BY SARA LOBMAN AND SHOGHI FRET
NEW YORK - "There is no question that the Cuban revolution will move forward and that Cuba will continue to be an independent, revolutionary, and socialist country," Ricardo Alarcón told a meeting of some 150 people at Casa de las Américas here November 8. Alarcón, president of Cuba's National Assembly, was in New York to represent Cuba at what has become an annual debate in the United Nations General Assembly on the U.S. economic embargo of the island (see article on page 11).

Defenders of the U.S. blockade argue that it is an instrument to "achieve a democratic transition and human rights" in Cuba, Alarcón said. But when the U.S. government launched its economic war in May 1959, "democracy was a bad word in Washington." He reviewed the long list of U.S. interventions in Latin America to install and support bloody dictatorships, from Bolivia to Chile, and Argentina.

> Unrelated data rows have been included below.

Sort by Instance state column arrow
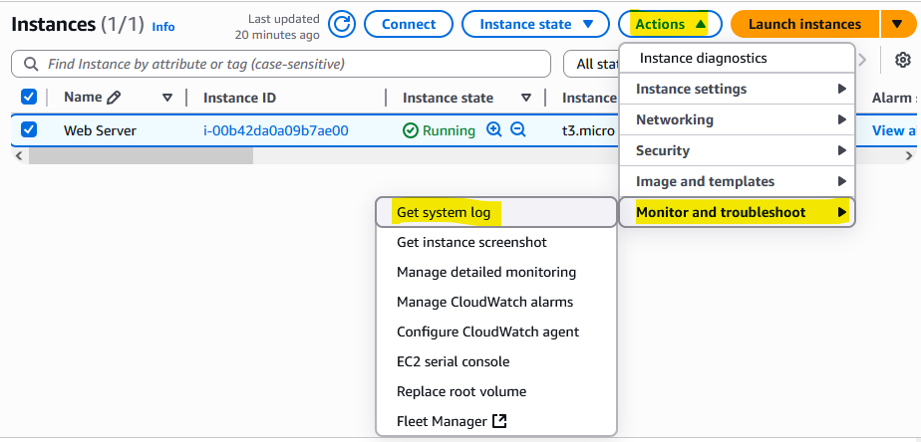 [x=526, y=98]
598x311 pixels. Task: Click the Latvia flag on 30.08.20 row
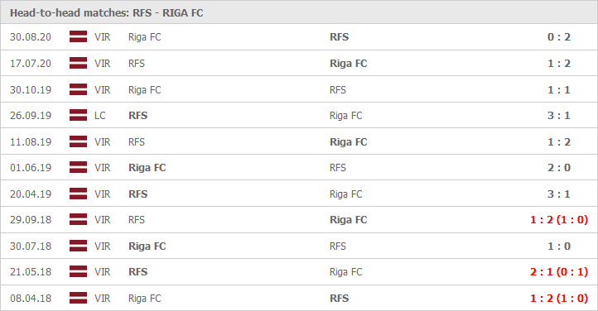click(x=78, y=37)
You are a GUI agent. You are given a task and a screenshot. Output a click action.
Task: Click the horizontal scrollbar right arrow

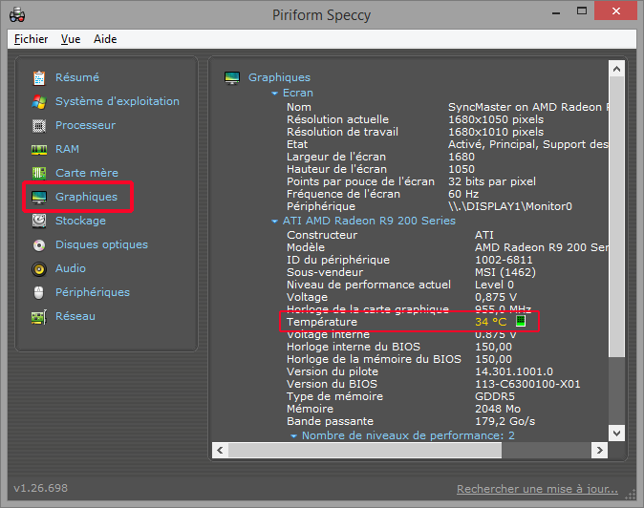coord(601,450)
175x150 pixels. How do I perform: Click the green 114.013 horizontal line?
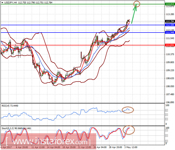click(83, 4)
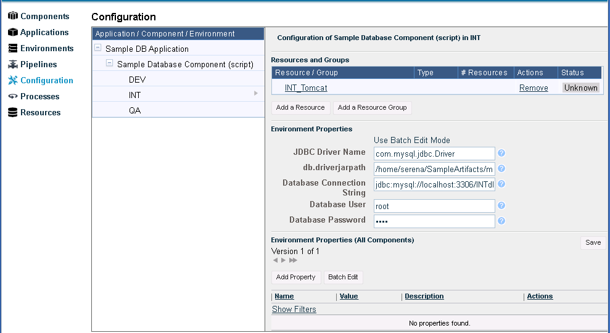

The Cuban leader noted that unlike the UN Security Council - where Washington and four other governments hold veto power - the General Assembly only has the power to make recommendations. In past decades the General Assembly voted overwhelmingly against the apartheid regime in South Africa, against Portuguese colonialism in Mozambique, and for independence for Namibia, he said, only to have Washington scuttle similar resolutions in the Security Council. "But in the end history forced them to comply with these resolutions. And it will in this case as well.

"No one has anything to teach us on democracy," Alarcón said. "As Fidel [Castro] said `ask our children who have an infant mortality rate that is just a dream for the children of Latin America.' Ask our workers, who have social dignity and justice, and who discuss, analyze, and decide the questions affecting them. It is the workers, peasants, youth, students, and women who in fact, not just in words, participate in the leadership of their society. That's what happens in Cuba. That's our national reality."

This is in stark contrast to the situation in other countries where confidence in elected officials is at an all time low, the Cuban leader said, pointing to the high participation of the Cuban people in elections compared to the United States, where the most popular candidate is "none of the above." Working people vote in Cuba because they have "a system of their own that belongs to them," Alarcón said. He noted that elected officials in Cuba are not paid for their services, but take the responsibility voluntarily. "The struggle is still on to perfect our democracy, our economy, and all aspects of Cuban life," he stated. "But we in Cuba are not in a transition to the past. When we say more democracy we mean more socialism."

While many of those in attendance were longtime supporters of the Cuban revolution, a number of young people came who are more recently attracted to its example. Liam Flynn-Jambeck, 19, for instance, participated in the world festival of youth and students held in Cuba last summer. He was struck by how problems that are endemic in the United States, like homelessness, are difficult for many Cubans to understand.

This was the first time Ricky Genao, 18, had heard a leader of the Cuban revolution speak. He came because Cuba is a "small island standing up to an imperialist power. Too many people gave up after the Soviet Union fell," he said. "But as long as there is struggle there is hope."